Todd, Josh, Jake, Charlie and I, ALL ate too much of all the wrong things, stayed up late, and slept in.  I could have used one more day to top off my inner-gas-tank.  And Todd would have loved one more day to bark at whatever was in the pasture. But I had to be back to work on Tuesday. 
I brought back 4 exhausted dogs that slept the whole way home.

I was just barely home on Monday when I got a call from the SPCA about our foster-kitty Mo that left us about 3 weeks ago.  He and the cat that he was partnered with were not getting along with the dogs in their new home, and the family wanted to return them both.  I was asked if we would take Mo back. Of course I agreed, and I picked him up on Tuesday evening.  I opened the crate, and with no hesitation at all, and a quick sniff from the dogs, Mo was home.  This is the second time a family hasn't worked for Mo, so I'm wondering if fate is trying to tell us that he belongs here with us.  
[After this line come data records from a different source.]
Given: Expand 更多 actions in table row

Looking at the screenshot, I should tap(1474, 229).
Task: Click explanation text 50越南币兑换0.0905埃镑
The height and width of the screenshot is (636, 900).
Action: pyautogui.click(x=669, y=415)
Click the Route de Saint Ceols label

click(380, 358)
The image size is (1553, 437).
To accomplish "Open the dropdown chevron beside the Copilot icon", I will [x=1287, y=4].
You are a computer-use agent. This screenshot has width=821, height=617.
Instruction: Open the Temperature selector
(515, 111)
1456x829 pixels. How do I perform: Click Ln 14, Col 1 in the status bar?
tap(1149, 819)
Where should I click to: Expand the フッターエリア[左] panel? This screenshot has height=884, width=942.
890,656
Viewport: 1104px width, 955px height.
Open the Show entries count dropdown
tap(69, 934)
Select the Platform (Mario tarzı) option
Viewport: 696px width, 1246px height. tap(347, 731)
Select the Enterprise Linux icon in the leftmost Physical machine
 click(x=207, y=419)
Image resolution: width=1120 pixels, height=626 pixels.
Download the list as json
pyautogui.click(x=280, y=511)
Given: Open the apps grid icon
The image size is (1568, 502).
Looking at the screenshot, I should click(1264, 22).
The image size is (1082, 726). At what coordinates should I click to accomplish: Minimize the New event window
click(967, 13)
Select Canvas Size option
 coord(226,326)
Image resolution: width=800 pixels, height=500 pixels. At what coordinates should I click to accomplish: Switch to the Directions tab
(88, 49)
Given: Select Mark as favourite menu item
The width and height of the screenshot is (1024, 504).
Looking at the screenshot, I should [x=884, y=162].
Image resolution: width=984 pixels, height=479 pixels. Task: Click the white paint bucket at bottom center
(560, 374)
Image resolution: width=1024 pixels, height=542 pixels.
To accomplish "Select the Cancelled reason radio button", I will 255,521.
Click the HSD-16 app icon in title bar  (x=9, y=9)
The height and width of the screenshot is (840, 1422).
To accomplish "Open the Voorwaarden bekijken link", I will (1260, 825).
And speaking of fate....  Before I left on my trip I'd been discussing Jake with the rescue.  He's been available for adoption on the website for about a year.  At about 13 years old, I felt that he should be taken off the "available-dog-list" and stay with us.  The rescue was unwilling to let Jake remain a "foster dog."  I talked to Carl about it, and let the rescue know that we would go ahead and adopt Jake.  I know what you're thinking..... Given how much Jake means to us, we should have decided to do that long before now.  I'm regretting not doing that.  Because literally, out of nowhere a couple applied to adopt Jake.  To say that I was stunned is an understatement.
A whole range of emotions followed because even though the policy of the rescue is to allow foster homes to decide who adopts their foster dogs. I was asked (by the rescue) to put our adopting Jake aside and seriously consider them.  The reasons for their suggestion was because Jake could receive more individual attention than we're able to give him because we're a multi-dog household. For whatever reason, that now has me doubting myself and the care I can and do provide for him, and the other dogs too.

I'd hoped when I was in Tennessee that maybe I'd feel better about the situation, and perhaps letting go of Jake.  And I'd hoped meeting them yesterday would give me that moment of clarity and I would know what to do.  However it didn't.  They are a nice couple and certainly more than able to give Jake a good home.  But just where he will spend the rest of his life, and who will write the final chapter of his life, right now, is a really tough mystery to solve.